------ Data extract

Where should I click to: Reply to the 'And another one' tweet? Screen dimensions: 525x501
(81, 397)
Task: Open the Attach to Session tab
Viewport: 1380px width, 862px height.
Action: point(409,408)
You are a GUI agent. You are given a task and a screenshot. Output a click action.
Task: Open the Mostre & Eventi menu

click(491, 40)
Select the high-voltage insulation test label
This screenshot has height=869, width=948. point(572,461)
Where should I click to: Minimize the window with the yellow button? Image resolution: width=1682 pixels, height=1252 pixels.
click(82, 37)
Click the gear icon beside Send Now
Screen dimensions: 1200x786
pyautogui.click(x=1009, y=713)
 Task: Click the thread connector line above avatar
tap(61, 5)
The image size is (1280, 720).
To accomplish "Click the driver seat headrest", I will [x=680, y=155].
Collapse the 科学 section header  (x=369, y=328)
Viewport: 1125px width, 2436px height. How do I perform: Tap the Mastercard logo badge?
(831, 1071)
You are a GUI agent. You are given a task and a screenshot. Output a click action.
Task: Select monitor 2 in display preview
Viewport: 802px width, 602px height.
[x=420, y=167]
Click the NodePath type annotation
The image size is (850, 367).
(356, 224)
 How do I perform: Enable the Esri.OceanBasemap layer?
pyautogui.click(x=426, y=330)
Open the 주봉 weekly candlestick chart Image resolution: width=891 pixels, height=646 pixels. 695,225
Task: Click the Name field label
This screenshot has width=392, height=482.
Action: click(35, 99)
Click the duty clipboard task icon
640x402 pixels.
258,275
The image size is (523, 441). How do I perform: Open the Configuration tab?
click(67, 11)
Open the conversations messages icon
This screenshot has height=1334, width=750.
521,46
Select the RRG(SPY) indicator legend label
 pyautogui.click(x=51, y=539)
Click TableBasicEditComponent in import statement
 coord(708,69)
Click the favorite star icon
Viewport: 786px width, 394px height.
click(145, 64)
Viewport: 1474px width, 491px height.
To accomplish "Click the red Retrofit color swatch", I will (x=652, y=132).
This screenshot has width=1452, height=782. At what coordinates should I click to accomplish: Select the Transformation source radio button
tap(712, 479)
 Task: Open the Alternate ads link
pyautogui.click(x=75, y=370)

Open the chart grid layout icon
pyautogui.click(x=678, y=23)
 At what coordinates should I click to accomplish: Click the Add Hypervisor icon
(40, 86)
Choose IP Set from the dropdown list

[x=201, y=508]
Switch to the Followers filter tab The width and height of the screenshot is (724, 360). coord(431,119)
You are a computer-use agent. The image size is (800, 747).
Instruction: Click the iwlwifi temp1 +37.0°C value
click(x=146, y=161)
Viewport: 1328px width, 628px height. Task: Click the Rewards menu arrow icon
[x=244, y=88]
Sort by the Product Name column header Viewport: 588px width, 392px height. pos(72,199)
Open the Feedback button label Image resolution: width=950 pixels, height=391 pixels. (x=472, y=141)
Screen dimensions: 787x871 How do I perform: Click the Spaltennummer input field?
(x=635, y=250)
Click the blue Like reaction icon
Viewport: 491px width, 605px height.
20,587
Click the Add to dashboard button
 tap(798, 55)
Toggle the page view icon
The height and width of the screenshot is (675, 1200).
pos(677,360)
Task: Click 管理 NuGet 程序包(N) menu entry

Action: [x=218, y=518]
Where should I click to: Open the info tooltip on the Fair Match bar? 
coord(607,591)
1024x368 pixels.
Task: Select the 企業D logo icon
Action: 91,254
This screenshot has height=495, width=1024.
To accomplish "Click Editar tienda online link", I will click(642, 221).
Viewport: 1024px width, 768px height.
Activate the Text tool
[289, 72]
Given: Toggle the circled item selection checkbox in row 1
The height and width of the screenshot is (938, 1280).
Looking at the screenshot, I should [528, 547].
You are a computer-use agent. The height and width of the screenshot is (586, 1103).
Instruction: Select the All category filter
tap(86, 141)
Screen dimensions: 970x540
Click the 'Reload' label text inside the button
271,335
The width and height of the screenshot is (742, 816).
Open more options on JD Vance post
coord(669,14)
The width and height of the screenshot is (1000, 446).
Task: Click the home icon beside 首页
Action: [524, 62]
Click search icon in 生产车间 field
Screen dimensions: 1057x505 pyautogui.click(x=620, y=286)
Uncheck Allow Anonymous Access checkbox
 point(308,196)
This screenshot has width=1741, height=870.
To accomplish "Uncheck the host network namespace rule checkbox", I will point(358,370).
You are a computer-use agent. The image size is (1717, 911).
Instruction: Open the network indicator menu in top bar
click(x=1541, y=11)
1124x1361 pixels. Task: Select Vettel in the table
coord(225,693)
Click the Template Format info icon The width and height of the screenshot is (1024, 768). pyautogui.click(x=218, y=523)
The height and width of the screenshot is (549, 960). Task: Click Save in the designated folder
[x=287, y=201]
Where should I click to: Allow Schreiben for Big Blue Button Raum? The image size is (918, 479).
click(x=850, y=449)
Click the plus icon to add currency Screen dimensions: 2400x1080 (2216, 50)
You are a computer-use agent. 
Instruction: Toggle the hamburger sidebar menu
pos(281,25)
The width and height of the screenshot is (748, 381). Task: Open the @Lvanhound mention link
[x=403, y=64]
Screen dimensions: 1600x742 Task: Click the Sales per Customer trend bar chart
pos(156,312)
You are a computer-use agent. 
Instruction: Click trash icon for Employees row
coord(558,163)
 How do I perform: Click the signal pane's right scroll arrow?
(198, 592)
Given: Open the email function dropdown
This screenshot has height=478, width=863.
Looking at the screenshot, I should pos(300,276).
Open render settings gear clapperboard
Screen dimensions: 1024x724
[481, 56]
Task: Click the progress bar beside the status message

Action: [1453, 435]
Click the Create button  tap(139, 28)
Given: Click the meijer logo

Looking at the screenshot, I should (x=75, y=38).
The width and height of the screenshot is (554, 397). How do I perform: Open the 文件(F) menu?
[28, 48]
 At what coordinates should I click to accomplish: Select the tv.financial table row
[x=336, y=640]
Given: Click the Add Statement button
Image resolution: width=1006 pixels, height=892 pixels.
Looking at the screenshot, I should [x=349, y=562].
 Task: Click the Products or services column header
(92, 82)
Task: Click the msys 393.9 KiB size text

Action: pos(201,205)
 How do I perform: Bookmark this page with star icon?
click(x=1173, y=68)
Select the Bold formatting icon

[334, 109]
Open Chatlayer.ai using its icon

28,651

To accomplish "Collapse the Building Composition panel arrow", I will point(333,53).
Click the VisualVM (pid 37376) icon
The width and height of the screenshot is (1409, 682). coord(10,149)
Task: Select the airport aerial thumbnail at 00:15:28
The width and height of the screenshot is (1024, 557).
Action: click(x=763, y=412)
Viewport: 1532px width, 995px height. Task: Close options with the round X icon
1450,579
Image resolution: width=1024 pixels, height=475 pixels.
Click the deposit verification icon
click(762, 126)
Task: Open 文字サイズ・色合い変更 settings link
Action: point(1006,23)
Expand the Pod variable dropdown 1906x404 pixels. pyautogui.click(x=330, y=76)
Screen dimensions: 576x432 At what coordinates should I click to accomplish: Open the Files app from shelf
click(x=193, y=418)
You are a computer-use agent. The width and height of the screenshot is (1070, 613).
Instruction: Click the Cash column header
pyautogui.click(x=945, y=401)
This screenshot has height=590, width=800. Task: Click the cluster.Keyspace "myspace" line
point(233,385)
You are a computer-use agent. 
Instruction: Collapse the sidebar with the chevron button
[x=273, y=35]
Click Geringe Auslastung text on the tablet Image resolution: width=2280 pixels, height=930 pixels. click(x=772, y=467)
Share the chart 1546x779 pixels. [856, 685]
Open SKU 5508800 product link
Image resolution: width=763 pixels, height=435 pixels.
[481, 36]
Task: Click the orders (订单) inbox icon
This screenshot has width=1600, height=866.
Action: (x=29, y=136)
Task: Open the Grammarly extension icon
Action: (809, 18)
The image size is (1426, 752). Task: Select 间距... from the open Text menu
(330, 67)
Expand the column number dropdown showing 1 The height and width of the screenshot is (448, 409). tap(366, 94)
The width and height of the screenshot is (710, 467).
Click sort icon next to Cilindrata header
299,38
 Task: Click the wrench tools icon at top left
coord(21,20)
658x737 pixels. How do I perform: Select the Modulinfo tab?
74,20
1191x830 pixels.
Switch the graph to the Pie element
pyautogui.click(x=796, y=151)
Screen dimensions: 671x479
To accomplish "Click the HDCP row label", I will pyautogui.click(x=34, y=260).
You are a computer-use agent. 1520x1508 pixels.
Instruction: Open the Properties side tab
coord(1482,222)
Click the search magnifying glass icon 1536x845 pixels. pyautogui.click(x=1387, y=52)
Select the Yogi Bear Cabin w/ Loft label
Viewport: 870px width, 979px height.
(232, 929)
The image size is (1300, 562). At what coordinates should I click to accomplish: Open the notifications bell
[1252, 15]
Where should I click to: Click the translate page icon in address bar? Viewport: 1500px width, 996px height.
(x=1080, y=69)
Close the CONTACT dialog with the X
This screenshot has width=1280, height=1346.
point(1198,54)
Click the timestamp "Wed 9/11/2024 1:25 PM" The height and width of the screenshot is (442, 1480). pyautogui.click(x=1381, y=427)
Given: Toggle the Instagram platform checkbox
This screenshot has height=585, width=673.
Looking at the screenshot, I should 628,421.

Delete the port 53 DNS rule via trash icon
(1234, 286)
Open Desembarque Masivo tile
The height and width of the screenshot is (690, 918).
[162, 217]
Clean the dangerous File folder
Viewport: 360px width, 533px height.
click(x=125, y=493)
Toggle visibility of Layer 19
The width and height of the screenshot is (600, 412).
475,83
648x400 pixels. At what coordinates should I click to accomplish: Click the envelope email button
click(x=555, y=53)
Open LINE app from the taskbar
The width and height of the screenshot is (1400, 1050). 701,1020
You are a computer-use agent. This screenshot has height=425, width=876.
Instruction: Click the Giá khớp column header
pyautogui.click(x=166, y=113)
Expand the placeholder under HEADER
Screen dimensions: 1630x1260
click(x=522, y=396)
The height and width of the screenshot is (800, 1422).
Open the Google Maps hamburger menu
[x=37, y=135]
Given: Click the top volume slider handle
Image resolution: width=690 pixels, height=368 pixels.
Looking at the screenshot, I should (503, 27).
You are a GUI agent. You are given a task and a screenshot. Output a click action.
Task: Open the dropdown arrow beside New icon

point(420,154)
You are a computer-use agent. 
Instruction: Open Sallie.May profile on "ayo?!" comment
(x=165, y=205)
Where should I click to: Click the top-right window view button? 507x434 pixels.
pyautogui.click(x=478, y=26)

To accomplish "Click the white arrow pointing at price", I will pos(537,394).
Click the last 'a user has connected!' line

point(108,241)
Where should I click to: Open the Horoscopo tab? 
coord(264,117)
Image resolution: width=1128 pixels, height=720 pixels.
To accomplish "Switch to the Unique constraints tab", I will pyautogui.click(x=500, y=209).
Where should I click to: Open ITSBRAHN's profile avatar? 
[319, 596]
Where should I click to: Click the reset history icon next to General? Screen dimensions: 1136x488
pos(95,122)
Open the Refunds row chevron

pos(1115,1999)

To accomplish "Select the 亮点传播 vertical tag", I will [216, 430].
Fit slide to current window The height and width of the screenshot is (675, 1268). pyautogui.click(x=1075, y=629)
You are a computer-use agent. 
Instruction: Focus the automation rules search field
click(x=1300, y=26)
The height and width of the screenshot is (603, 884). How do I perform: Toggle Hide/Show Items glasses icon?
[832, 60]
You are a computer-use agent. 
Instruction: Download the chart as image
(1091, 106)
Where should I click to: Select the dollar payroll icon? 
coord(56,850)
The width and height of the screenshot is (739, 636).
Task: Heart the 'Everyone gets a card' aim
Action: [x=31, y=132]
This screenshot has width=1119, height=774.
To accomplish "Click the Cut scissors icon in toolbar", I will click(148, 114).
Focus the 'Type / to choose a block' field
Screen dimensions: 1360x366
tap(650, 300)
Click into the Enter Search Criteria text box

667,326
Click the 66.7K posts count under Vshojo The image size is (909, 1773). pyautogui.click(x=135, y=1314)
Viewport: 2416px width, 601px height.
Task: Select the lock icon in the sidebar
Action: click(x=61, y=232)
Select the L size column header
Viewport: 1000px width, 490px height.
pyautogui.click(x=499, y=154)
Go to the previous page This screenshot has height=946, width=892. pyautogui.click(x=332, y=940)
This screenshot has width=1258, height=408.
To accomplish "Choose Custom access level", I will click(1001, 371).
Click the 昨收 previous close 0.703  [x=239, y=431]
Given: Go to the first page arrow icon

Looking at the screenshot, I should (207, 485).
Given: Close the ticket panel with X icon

------------

■ **Instructions for the task**
The lines above from the one with "The height and width of the screenshot is (603, 884)." through the one with "Go to the previous" are to be duplicated exactly, ends included, with nothing added.

■ **Answer to the exercise**
The height and width of the screenshot is (603, 884). How do I perform: Toggle Hide/Show Items glasses icon?
[832, 60]
You are a computer-use agent. 
Instruction: Download the chart as image
(1091, 106)
Where should I click to: Select the dollar payroll icon? 
coord(56,850)
The width and height of the screenshot is (739, 636).
Task: Heart the 'Everyone gets a card' aim
Action: [x=31, y=132]
This screenshot has width=1119, height=774.
To accomplish "Click the Cut scissors icon in toolbar", I will click(148, 114).
Focus the 'Type / to choose a block' field
Screen dimensions: 1360x366
tap(650, 300)
Click into the Enter Search Criteria text box

667,326
Click the 66.7K posts count under Vshojo The image size is (909, 1773). pyautogui.click(x=135, y=1314)
Viewport: 2416px width, 601px height.
Task: Select the lock icon in the sidebar
Action: click(x=61, y=232)
Select the L size column header
Viewport: 1000px width, 490px height.
pyautogui.click(x=499, y=154)
Go to the previous page This screenshot has height=946, width=892. pyautogui.click(x=332, y=940)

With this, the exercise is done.